My sister laughs from her belly, surprised that I know a word in Kichwa, and while we eat we make small talk. Alone time isn’t very common in Kichwa culture, so whenever I’m journaling or reading (doing a solitary activity in an open area), eventually someone comes to sit next to me, usually with food. Suddenly, my nephew Byron runs from the backyard telling us to look at the gringos walking toward us.
“But I’m sitting right here?” I joke in Spanish.
My sister laughs again and we both turn to see the two other foreigners in the distance. My brother-in-law asks if they are my friends. I don’t know these people at all and am very confused. We are 30 minutes out of Otavalo, the closest city that usually attracts many tourists for it’s famous artisan market. How lost are these people?
They get closer and eventually walk past us. It’s a young couple – a man and a woman. We make eye contact as they pass my sister and me. I realize I might not ever see these people again and without thinking I run down my stairs and walk after them. “I have to talk to these gringos!” I call to my sister as I fly down.
“Hi! Where are you from?” I ask in Spanish, a little out of breath and bemused at how I must appear to these people. The woman shyly points up, and I realize they must be staying at the hostel on the top of the hill that Yambiro lies upon. I’ve had lunch with the owner Frank, a very nice older man from Vermont.

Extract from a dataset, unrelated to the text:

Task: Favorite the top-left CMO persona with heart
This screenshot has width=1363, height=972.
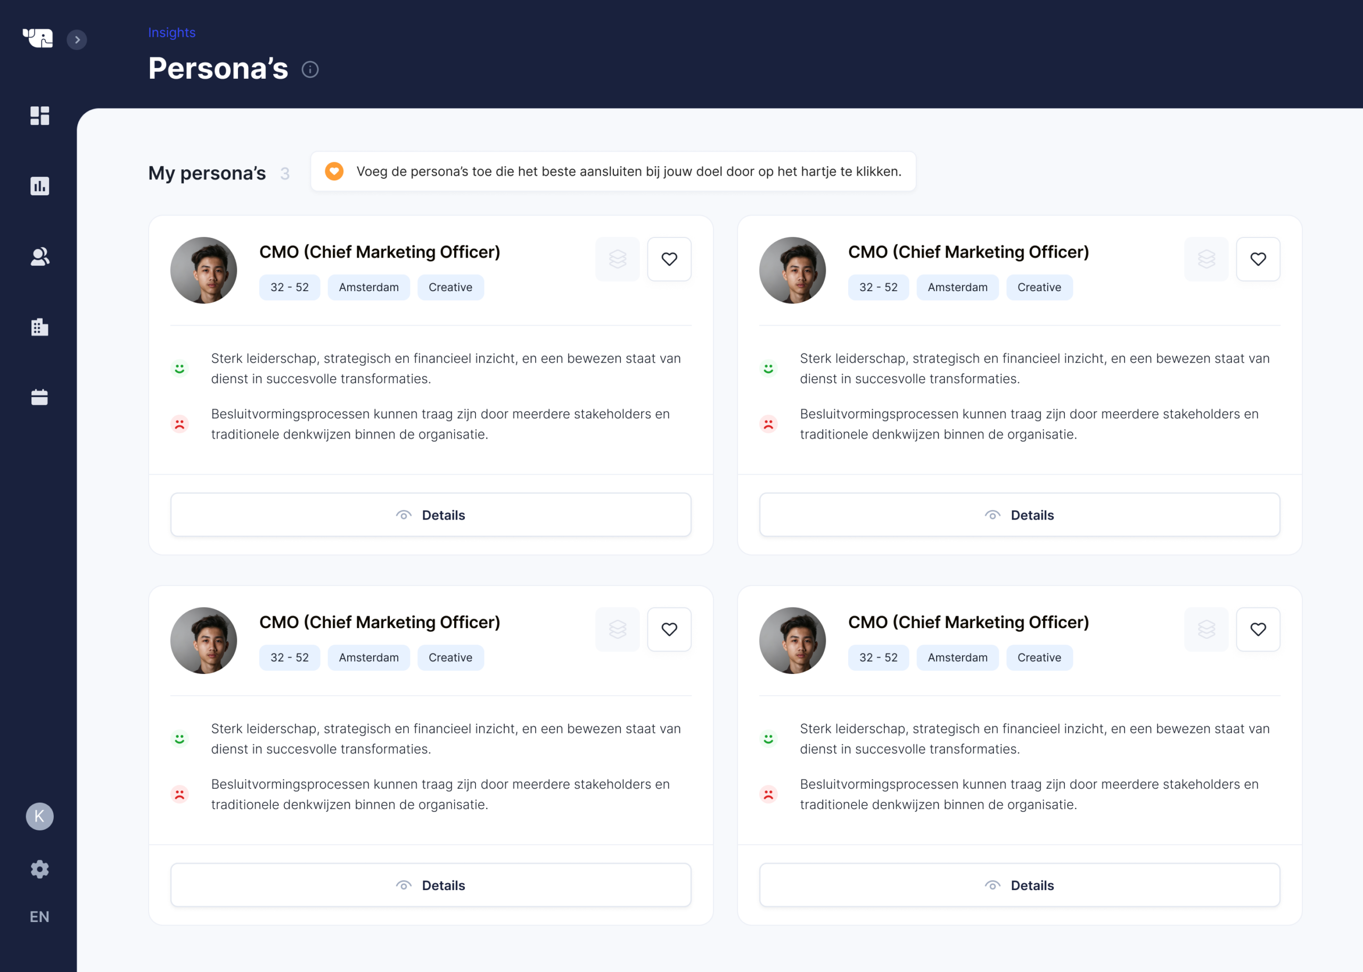Action: 669,259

At this point, we are all very confused that this situation is happening. They seem just as surprised to find me in Yambiro as I was to encounter them. Awkwardly I ask them if they speak English: “Ustedes hablan ingles?” To which the man responded with “Oh thank god.”
So, in the middle of the road on the edge of my village, I talk with these people for a good ten minutes. English feels heavy on my tongue although words seem to spill out of my mouth before I can realize what I am actually saying, leading to me probably terrifying these poor tourists who had been traveling in Ecuador for three weeks and would spend their last three days staying in Frank’s hostel.
I explained I was here on a bridge year program and would be here for seven months in total, this being my second week, basically.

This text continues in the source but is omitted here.